Canadian rail tour service

The Rocky Mountaineer is a Canadian railtour service owned by the Great Canadian Railtour Company Ltd. that is based in Vancouver, British Columbia that operates luxury scenic trains on three routes across British Columbia and Alberta. A US affiliate, American Rocky Mountaineer, LLC (DBA Canyon Spirit) operates a fourth route across Colorado and Utah.

==History==

===Via Rail Canada===
The Rocky Mountaineer concept was created by Harry Holmes, a railroad engineer, and Pat Crowley, a tourism entrepreneur, both of Jasper, Alberta. Together they developed a business plan which they presented to Via Rail prior to Expo 86. It was designed as an all-sightseeing train pulled by Canadian National steam locomotive No. 6060 in the Canadian Rockies. Originally, it began as a once-weekly Via Rail Canada daytime service between Vancouver, Calgary, and Jasper. The first departure was on May 22, 1988, with a special train for the travel industry. Soon, another one was made for the traveling public on June 9, 1988, called the Canadian Rockies by Daylight. To maximize scenic views, this service operated only during the day, with an overnight stop in Kamloops. These were express services, with no intermediate stops.

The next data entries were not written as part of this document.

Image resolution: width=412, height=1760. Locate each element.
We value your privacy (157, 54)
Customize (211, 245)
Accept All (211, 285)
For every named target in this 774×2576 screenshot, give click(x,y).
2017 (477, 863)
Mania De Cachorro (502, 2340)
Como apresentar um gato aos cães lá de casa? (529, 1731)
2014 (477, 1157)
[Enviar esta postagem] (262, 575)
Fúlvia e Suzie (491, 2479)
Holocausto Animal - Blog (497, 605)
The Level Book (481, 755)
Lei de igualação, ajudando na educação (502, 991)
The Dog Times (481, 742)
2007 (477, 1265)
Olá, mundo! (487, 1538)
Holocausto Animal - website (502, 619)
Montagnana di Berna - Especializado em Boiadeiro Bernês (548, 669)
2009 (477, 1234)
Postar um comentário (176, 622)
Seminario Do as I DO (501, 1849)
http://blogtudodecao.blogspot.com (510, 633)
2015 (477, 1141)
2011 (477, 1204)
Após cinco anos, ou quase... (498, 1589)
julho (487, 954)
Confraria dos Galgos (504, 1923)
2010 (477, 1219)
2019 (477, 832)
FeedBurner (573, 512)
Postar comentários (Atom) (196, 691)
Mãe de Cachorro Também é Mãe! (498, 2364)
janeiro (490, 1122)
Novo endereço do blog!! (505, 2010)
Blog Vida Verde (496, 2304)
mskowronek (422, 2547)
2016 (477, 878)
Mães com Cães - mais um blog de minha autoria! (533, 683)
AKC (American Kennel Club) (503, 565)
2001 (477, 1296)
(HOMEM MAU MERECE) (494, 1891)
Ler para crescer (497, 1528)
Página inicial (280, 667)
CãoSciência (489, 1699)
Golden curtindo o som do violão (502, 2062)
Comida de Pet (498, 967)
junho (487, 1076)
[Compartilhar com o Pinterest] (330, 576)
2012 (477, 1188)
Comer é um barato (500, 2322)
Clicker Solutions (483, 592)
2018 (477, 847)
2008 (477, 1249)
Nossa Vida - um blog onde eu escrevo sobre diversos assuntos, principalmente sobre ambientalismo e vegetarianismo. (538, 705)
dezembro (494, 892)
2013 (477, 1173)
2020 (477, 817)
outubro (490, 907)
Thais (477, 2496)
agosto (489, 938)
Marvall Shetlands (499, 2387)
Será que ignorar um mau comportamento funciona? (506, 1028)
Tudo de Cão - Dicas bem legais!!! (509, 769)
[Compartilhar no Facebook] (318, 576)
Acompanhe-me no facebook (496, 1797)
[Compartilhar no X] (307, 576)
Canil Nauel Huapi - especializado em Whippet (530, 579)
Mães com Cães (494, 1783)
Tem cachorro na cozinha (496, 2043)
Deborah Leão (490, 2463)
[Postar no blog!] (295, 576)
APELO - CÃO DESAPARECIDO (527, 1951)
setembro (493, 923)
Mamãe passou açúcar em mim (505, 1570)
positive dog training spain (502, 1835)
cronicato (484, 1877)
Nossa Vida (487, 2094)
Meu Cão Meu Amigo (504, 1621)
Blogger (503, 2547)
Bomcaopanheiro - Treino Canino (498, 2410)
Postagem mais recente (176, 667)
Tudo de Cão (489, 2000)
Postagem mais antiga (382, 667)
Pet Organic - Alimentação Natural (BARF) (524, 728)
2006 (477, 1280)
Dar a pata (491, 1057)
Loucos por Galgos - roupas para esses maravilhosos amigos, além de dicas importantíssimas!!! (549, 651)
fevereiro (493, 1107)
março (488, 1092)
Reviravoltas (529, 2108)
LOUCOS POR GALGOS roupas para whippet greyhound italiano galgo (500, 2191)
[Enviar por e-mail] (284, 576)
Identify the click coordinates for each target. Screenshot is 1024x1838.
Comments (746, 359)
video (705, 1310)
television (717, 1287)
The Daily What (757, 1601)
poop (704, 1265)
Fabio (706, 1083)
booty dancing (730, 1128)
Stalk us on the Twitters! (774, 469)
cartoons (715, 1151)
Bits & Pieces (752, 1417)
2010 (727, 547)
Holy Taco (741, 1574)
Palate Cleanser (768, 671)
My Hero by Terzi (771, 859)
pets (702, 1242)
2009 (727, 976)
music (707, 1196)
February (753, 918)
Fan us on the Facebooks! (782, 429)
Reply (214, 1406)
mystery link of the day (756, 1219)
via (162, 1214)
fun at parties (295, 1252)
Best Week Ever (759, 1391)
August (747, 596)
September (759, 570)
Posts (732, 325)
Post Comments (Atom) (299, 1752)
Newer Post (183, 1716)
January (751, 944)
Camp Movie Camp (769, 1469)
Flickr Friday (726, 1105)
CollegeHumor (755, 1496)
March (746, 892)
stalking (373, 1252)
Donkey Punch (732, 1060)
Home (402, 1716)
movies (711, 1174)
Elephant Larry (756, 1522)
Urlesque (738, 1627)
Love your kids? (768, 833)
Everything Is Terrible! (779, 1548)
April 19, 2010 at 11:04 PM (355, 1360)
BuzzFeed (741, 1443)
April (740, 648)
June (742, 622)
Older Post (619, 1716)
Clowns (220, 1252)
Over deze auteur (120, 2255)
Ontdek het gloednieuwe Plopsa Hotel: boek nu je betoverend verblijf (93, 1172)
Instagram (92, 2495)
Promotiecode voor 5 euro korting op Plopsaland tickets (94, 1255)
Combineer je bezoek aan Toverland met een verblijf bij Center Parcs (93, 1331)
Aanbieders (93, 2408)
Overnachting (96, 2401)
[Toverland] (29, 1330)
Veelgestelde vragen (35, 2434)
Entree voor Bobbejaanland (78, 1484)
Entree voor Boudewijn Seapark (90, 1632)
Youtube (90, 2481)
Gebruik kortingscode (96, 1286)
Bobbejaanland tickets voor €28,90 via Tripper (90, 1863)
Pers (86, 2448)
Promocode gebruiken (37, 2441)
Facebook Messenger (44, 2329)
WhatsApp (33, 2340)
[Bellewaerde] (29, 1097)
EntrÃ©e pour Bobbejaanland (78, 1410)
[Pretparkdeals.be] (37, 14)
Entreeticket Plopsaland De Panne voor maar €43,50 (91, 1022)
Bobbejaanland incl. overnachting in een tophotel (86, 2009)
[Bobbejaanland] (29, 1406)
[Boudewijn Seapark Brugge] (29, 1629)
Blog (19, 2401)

On June 4, 1989, Via began its second season of the service, renaming the service the Rocky Mountaineer. The final summer Rocky Mountaineer (under Via Rail branding) departed Calgary and Jasper was on October 12, 1989, and arrived in Vancouver on the 13th. Rocky Mountaineer was removed from schedules and marketing in May 1990. After two financially unsuccessful seasons, there was to be a change in approach. The Federal Government decided to see if the private sector could do a better job. The then Minister of Transport and Minister of Finance Michael Wilson decided to sell off the route, equipment, branding and book of business in the fall of 1989. In early November, advertisements were taken out in a number of newspapers soliciting interest in the Rocky Mountaineer.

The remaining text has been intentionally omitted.